**Supplied data:**
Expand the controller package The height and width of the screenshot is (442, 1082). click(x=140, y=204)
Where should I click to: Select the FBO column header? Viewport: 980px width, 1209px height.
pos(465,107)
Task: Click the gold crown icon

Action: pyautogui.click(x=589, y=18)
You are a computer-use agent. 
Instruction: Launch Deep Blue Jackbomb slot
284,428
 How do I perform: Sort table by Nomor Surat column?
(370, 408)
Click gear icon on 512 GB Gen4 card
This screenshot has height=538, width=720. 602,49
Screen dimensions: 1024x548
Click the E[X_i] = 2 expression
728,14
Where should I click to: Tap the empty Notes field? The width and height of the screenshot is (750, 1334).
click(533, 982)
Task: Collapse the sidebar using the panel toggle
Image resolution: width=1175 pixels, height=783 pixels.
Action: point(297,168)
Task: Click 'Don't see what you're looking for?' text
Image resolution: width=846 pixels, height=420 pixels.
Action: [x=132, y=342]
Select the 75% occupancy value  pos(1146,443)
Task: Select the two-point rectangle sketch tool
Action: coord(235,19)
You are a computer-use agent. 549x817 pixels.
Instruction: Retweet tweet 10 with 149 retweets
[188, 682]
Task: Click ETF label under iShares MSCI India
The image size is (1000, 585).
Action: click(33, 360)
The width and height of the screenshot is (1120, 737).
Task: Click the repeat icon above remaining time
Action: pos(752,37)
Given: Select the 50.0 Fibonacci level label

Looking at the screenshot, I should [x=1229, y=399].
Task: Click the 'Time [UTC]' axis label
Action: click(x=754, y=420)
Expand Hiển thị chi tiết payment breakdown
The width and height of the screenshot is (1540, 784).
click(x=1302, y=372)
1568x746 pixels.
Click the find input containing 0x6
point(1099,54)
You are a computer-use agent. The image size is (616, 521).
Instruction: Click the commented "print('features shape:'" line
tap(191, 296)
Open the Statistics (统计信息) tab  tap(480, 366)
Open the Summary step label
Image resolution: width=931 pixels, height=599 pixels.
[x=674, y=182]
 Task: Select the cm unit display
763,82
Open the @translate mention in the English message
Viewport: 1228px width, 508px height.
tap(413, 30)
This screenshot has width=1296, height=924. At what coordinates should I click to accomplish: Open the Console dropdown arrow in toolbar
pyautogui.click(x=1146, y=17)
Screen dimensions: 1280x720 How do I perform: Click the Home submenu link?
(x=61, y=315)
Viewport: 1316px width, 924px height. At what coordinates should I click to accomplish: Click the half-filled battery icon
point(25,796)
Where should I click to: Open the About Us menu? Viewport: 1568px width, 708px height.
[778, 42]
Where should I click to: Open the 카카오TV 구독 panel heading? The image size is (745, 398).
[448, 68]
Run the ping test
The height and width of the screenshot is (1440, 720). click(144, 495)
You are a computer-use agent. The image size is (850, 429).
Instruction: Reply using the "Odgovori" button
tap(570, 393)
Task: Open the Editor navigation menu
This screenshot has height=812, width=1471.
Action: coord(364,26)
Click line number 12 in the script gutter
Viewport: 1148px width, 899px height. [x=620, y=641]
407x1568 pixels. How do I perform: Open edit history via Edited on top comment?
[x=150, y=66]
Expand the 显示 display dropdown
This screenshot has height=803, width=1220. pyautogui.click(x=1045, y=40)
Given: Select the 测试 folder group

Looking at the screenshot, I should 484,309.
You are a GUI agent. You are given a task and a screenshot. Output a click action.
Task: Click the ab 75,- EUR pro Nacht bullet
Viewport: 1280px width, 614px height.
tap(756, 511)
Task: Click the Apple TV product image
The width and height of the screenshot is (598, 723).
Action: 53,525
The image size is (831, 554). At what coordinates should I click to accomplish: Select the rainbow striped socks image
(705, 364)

**What needs to be done:** Your answer should hold exactly the lines from the one containing "Expand the 显示 display dropdown" to the last line of the data, both included, and no others.

**Answer to this task:**
Expand the 显示 display dropdown
This screenshot has height=803, width=1220. pyautogui.click(x=1045, y=40)
Given: Select the 测试 folder group

Looking at the screenshot, I should 484,309.
You are a GUI agent. You are given a task and a screenshot. Output a click action.
Task: Click the ab 75,- EUR pro Nacht bullet
Viewport: 1280px width, 614px height.
tap(756, 511)
Task: Click the Apple TV product image
The width and height of the screenshot is (598, 723).
Action: 53,525
The image size is (831, 554). At what coordinates should I click to accomplish: Select the rainbow striped socks image
(705, 364)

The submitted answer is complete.